The Taxpayer Relief Act of 1997 (TRA97) created two nonrefundable education tax credits entitled the Hope Scholarship Credit and the Lifetime Learning Credit.The information provided here is neither comprehensive nor definitive. Whether a taxpayer may take advantage of these benefits depends on the taxpayer's individual facts and circumstances. Taxpayers cannot use both credits for the same student in a single year.
If you have questions about your eligibility, you should contact the IRS at (800) 829-1040 or your own tax advisor. Sacramento State cannot give advice about your eligibility or which fees are eligible for consideration. Further information can be obtained using the Related Links provided at the bottom of this page.
To qualify for either of these tax credits, the taxpayer must meet specific income limits. Taxpayers with modified adjusted gross income over $50,000 ($100,000 for married taxpayers filing jointly) may not claim either of these tax credits. The amount a taxpayer may claim is gradually reduced for taxpayers who have modified adjusted gross income between $40,000 ($80,000 for married taxpayers filing jointly) and $50,000 ($100,000 for married taxpayers filing jointly). Married taxpayers may claim the credit only if the taxpayer and the taxpayer's spouse file a joint return for the taxable year.
Taxpayers use IRS Form 8863 to claim Hope and Lifetime Learning tax credits.
An eligible postsecondary educational institution, such as your college or university (e.g. CSU, Sacramento), which receives payments for qualified tuition and related expenses on your behalf must send a Form 1098-T to the IRS, and must also provide a copy to you.

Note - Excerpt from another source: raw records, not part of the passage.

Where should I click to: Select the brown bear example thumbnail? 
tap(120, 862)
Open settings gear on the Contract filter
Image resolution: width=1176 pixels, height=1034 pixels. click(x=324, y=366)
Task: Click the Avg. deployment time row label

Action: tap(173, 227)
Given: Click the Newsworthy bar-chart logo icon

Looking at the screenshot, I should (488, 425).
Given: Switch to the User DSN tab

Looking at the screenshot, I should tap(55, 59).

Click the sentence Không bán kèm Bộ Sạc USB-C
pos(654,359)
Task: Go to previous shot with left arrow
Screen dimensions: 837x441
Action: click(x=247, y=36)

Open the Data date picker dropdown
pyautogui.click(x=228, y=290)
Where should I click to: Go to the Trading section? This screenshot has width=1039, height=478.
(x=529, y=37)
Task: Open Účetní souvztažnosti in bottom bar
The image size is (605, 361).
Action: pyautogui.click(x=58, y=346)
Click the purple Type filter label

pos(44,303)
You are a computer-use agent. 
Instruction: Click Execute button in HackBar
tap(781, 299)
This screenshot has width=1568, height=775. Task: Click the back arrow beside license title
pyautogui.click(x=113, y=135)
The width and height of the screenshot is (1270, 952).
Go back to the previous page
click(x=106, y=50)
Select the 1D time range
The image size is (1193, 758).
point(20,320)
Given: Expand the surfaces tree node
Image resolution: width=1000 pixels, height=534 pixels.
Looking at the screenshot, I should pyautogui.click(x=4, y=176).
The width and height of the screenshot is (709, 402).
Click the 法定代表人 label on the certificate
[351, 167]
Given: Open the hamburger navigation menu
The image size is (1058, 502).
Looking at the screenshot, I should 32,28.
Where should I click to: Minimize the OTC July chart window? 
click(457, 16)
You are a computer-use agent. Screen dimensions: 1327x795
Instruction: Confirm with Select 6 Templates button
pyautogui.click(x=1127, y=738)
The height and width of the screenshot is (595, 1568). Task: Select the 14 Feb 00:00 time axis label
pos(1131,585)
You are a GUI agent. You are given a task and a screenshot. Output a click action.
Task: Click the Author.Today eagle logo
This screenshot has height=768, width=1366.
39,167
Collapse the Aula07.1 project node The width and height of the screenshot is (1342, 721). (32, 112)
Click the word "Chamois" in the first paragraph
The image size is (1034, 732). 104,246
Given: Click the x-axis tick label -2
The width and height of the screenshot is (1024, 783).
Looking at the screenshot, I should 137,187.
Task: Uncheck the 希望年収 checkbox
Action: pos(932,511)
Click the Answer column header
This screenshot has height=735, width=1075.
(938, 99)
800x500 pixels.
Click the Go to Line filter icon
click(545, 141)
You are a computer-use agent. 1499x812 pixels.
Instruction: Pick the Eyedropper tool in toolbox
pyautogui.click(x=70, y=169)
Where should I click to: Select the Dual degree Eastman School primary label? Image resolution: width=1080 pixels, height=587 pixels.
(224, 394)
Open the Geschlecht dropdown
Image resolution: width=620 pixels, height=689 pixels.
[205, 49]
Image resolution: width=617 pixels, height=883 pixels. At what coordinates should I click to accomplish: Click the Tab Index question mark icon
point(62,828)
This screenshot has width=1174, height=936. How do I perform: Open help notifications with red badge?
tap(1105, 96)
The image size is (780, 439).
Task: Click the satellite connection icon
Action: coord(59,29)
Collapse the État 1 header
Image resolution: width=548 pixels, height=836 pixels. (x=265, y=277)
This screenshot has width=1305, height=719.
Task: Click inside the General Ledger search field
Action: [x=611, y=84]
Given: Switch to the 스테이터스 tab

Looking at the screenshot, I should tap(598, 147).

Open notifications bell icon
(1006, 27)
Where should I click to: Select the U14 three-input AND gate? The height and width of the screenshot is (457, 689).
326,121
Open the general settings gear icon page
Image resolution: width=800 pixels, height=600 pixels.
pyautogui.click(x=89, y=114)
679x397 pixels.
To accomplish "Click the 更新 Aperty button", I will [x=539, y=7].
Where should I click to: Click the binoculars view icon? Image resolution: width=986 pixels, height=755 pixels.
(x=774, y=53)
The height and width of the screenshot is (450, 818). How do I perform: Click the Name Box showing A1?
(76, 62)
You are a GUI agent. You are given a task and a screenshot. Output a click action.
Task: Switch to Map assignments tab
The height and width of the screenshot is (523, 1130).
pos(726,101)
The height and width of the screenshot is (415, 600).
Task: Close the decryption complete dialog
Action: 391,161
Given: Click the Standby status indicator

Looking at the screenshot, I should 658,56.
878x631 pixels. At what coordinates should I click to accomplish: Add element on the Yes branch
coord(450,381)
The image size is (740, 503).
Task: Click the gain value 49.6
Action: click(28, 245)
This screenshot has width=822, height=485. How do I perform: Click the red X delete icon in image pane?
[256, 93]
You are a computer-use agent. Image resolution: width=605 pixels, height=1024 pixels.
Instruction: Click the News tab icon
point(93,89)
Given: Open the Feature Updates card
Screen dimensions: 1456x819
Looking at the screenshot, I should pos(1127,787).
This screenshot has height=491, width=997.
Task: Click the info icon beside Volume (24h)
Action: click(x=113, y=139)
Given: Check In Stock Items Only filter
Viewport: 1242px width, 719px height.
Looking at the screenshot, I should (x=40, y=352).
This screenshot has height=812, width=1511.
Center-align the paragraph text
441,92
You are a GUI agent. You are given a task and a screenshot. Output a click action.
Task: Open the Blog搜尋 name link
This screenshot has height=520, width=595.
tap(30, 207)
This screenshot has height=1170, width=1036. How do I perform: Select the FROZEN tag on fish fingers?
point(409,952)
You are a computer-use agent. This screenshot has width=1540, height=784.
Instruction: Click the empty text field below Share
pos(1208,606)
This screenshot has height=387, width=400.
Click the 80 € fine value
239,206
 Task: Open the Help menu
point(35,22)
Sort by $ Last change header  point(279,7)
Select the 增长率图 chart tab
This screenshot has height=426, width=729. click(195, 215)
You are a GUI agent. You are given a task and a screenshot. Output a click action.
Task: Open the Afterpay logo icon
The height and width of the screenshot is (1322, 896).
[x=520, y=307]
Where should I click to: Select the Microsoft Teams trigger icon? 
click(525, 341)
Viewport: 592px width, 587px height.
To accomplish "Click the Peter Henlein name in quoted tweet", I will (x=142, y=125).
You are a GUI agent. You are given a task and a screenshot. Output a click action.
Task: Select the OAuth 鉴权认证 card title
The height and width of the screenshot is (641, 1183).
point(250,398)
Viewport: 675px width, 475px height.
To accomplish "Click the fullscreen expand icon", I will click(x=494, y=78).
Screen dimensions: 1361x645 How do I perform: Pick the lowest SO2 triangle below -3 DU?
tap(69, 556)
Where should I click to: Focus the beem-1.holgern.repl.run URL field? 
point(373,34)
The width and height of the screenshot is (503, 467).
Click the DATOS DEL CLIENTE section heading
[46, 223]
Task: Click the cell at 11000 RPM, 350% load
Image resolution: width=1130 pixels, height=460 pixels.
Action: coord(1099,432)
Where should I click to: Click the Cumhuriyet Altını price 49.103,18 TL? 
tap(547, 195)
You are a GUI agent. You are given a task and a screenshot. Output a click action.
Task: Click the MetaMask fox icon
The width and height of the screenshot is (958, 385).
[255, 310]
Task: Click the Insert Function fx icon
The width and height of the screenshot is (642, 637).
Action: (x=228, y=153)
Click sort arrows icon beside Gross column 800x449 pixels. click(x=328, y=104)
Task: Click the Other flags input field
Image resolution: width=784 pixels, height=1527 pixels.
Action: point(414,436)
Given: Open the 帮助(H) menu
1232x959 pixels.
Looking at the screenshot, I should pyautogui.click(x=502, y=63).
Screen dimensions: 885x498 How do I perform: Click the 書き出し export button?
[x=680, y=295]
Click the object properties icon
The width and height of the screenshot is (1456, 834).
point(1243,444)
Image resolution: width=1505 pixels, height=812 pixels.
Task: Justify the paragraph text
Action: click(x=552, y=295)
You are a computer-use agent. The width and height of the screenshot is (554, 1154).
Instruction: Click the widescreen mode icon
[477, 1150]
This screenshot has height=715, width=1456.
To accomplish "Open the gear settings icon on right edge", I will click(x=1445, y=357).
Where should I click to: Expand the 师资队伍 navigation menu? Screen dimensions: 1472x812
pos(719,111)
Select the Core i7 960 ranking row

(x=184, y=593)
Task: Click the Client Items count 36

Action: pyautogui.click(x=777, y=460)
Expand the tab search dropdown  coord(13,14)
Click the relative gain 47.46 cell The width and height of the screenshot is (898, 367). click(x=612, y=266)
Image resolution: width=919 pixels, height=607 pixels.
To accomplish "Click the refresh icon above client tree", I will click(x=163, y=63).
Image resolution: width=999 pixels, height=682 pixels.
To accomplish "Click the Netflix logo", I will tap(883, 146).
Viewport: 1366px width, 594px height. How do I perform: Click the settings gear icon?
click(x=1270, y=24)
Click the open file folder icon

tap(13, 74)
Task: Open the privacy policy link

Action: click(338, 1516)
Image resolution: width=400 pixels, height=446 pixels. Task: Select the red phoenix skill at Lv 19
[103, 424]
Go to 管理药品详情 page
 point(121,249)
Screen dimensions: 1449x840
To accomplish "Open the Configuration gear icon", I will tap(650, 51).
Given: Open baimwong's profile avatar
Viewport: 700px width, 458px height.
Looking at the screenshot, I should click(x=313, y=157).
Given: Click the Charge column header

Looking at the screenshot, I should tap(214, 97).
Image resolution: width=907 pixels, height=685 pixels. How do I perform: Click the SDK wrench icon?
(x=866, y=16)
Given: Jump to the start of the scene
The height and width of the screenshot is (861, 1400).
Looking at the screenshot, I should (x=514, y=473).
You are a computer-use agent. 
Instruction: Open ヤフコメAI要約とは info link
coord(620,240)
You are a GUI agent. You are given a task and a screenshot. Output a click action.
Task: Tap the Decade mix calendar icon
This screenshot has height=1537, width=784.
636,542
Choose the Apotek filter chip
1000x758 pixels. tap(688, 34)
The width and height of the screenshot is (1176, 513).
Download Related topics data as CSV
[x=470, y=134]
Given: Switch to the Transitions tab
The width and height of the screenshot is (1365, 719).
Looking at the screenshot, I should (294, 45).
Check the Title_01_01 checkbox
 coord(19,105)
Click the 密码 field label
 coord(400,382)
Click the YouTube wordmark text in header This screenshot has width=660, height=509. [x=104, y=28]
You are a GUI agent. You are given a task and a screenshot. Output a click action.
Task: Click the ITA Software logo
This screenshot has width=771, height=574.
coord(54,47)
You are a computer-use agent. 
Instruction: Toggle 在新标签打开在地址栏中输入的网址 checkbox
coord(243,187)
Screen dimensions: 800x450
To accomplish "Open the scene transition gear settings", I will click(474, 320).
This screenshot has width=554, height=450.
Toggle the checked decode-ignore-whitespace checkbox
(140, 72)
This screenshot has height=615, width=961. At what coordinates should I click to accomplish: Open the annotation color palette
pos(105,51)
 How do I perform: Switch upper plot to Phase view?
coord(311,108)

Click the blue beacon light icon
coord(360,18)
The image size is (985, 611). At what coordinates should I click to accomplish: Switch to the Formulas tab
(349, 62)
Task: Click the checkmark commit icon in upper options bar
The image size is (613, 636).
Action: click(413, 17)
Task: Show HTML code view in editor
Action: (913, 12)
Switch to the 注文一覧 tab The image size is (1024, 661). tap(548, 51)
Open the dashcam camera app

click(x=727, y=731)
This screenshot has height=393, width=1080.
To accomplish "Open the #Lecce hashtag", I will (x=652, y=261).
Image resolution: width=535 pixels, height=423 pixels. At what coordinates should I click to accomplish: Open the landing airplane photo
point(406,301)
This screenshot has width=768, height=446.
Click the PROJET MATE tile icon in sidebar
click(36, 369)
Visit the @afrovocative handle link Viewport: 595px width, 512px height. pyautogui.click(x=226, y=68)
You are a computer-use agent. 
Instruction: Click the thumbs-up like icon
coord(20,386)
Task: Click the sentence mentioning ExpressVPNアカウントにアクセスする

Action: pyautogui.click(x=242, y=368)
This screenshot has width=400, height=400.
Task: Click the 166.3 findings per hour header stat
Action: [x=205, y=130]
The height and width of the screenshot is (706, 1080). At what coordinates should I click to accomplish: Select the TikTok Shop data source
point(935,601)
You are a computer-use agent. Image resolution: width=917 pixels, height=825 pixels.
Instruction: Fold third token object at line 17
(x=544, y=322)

Taxpayers may be eligible to claim a nonrefundable Hope Scholarship Credit against their federal income taxes. The Hope Scholarship Credit may be claimed for the qualified tuition and related expenses of each student in the taxpayer's family (i.e., the taxpayer, the taxpayer's spouse, or an eligible dependent) who is enrolled at least half-time in one of the first two years of postsecondary education and who is enrolled in a program leading to a degree, certificate, or other recognized educational credential.
Eligible taxpayers may claim this credit for tuition and fees up to a maximum of $1,500 for each student. The credit can be applied toward 100 percent of the first $1,000 and 50 percent of the next $1,000 of qualified expenses.
To be eligible, the student must be enrolled at least half-time in at least one academic period that begins during a tax year. Nonresident aliens generally are ineligible to claim the Hope Scholarship credit. Eligible expenses for this credit are offset by scholarships, grants, and other tax-free tuition benefits.
Taxpayers may be eligible to claim a nonrefundable Lifetime Learning Credit against their federal income taxes. The Lifetime Learning Credit may be claimed for the qualified tuition and related expenses of the students in the taxpayer's family (i.e., the taxpayer, the taxpayer's spouse, or an eligible dependent) who are enrolled in eligible educational institutions (e.g. Sacramento State).
The Lifetime Learning Credit is for students who take one or more classes from a college, university or other post-secondary institution. If no one claims you as a dependent on a federal income tax return for the year, you may be able to claim these tax credits. Either the parent or the child may claim these credits in a particular year, but not both.
This credit applies to tuition and fees for undergraduate, graduate, and continuing-education courses. Taxpayers can claim up to 20 percent of $5,000 of qualified expenses for tuition and related fees. The maximum benefit is $1,000 for each tax year. Unlike the Hope Scholarship Credit, the Lifetime Learning Credit is calculated on a per family, rather than a per student, basis.
Part-time and full-time students are eligible for the Lifetime Learning credit. Unlike the Hope Scholarship credit, you are not required to be enrolled at least half-time in one of the first two years of postsecondary education. You may be eligible to receive a partial credit, even if you are taking only a single course at an eligible education institution. However, you must be within the income limits described above. Also, nonresident aliens generally are ineligible to claim the Lifetime Learning credit. Eligible expenses for this credit are offset by scholarships, grants, and other tax-free tuition benefits.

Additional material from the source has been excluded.